Op-Ed: Manchin and the Supreme Court Told Biden to Modernize Regulatory Review — Will He Listen?

This op-ed was originally published in The Hill, and the full version is available on the paper's website. It was published before Sens. Joe Manchin and Chuck Schumer announced their deal on the Inflation Reduction Act.

The Biden administration’s path forward on climate change — as the widely deployed metaphor goes — has become more difficult with the U.S. Supreme Court’s recent decision in West Virginia vs. Environmental Protection Agency (EPA) and Sen. Joe Manchin’s (D-W.Va.) apparent veto of a reconciliation package that contains climate measures. If the Biden administration is to successfully navigate that path — and it must if we are to avert the worst consequences of the climate crisis — the president will need to abandon the “compass” that his predecessors have relied on for decades to guide their policy agenda: Executive Order 12866: Regulatory Planning and Review.

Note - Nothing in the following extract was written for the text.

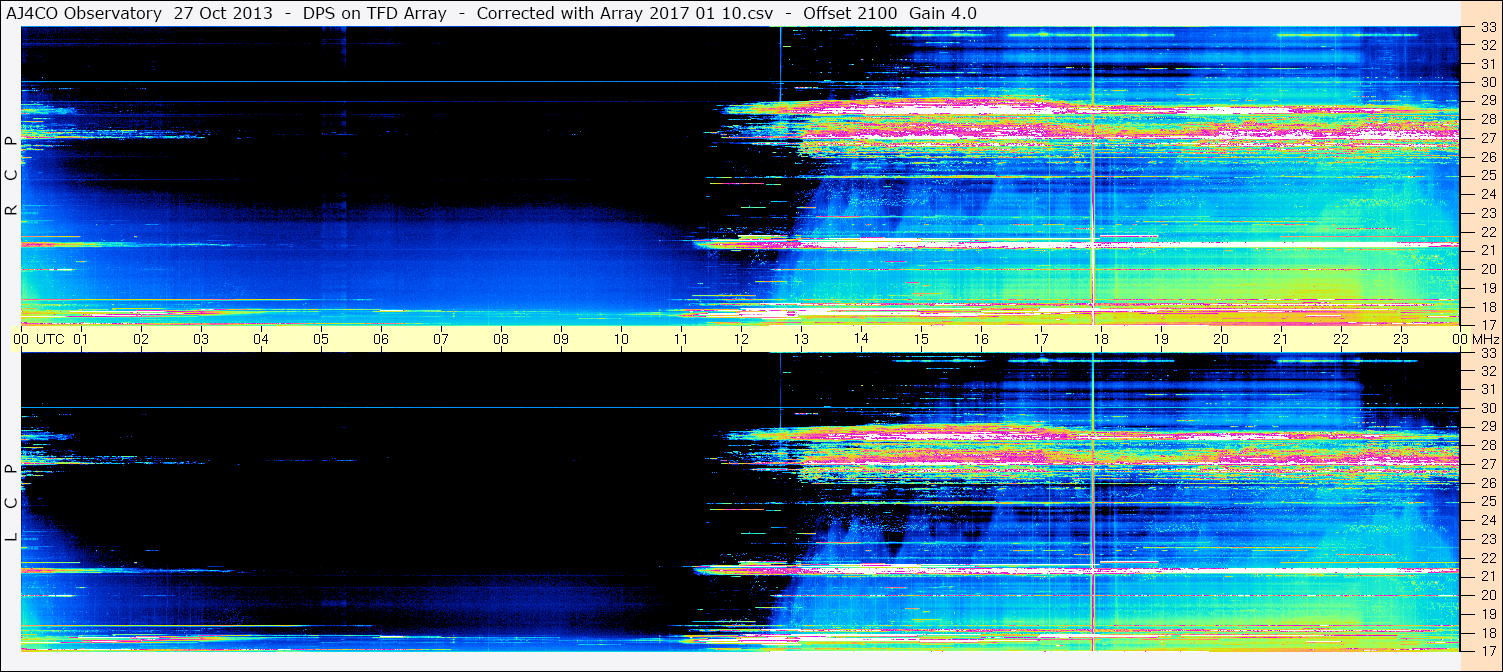The image size is (1503, 672).
Task: Click the RCP vertical label on the left
Action: pos(11,176)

First issued in 1994, the executive order empowers a small White House bureau called the Office of Information and Regulatory Affairs (OIRA) to review and approve agencies’ biggest or most controversial rules. The order further requires OIRA to evaluate those rules using a methodology called “cost-benefit analysis,” which is highly biased against protective safeguards and provides convenient cover …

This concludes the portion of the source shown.